Can you print, word for word, the stretch of the Shazam plot summary below from "Thrust into this" up to and including "to test out."?

** begin ARTICLE **

Thrust into this mishmash is Billy Batson, first seen as a lost toddler and reintroduced as a troublemaking teen foster kid (Asher Angel). Billy, shuttled from foster home to foster home for years, is assigned to the Vasquez’s, a warm couple with five other adopted kids, all multiracial per the style of the times. The closest to Billy’s age is Freddy Freeman (Jack Dylan Grazer), a superhero-obsessed kid with a limp and a motormouth. Billy is standoffish at first, but can’t help himself from defending Freddy from bullies at school. This good deed puts him on the radar of the elderly Shazam (Djimon Hounsou), who summons Billy to his interdimensional lair and infuses him with his powers. When the teen yells out Shazam, he’s transformed into an adult (Zachary Levi) with a suit and a cape and a suite of powers that he and Freddy get to test out.
Set against this Big premise is the villain’s story, because all superhero movie protagonists and antagonists have to be funhouse mirror versions of each other. Thaddeus Sivana (Mark Strong) is also provided with a flashback to his childhood, where we see another unloved and unwanted child who was called to Shazam’s lair but not chosen. As an adult, Sivana has worked tirelessly to get back to those few minutes he spent in Shazam’s lair as a child. He finally succeeds and defeats Shazam, taking the vessel containing the deadly sins and using them as a twisted version of Shazam’s powers. When Billy emerges as Shazam’s chosen vessel, Sivana seeks him out as the final piece of his plan, believing that if he can take Shazam’s powers alongside the power of the sins, he’ll be unstoppable.

** end ARTICLE **
** begin DATA BLOCK **

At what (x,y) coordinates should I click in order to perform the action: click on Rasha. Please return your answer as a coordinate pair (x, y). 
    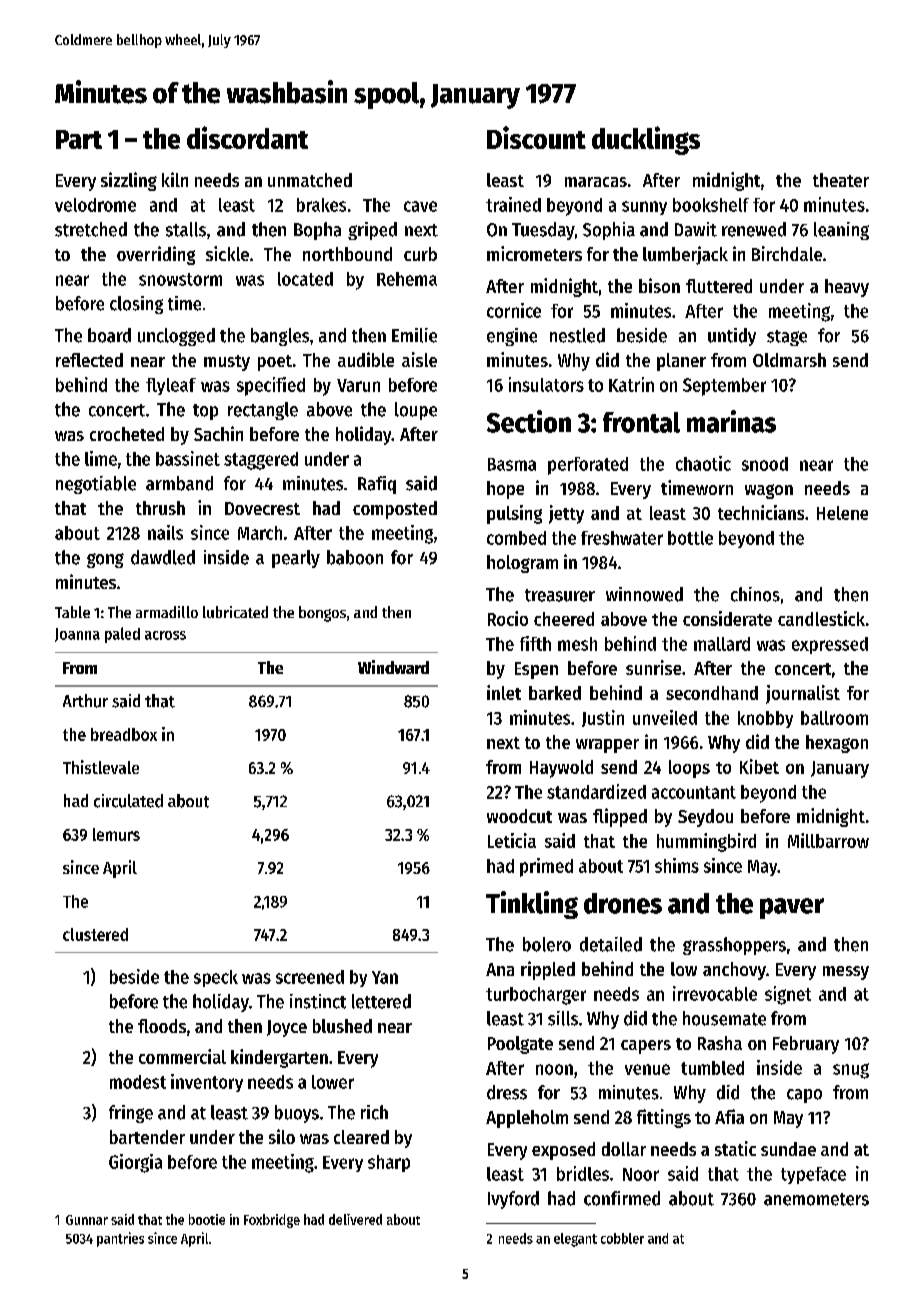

** end DATA BLOCK **

> **OUTPUT FOR THIS TASK**
Thrust into this mishmash is Billy Batson, first seen as a lost toddler and reintroduced as a troublemaking teen foster kid (Asher Angel). Billy, shuttled from foster home to foster home for years, is assigned to the Vasquez’s, a warm couple with five other adopted kids, all multiracial per the style of the times. The closest to Billy’s age is Freddy Freeman (Jack Dylan Grazer), a superhero-obsessed kid with a limp and a motormouth. Billy is standoffish at first, but can’t help himself from defending Freddy from bullies at school. This good deed puts him on the radar of the elderly Shazam (Djimon Hounsou), who summons Billy to his interdimensional lair and infuses him with his powers. When the teen yells out Shazam, he’s transformed into an adult (Zachary Levi) with a suit and a cape and a suite of powers that he and Freddy get to test out.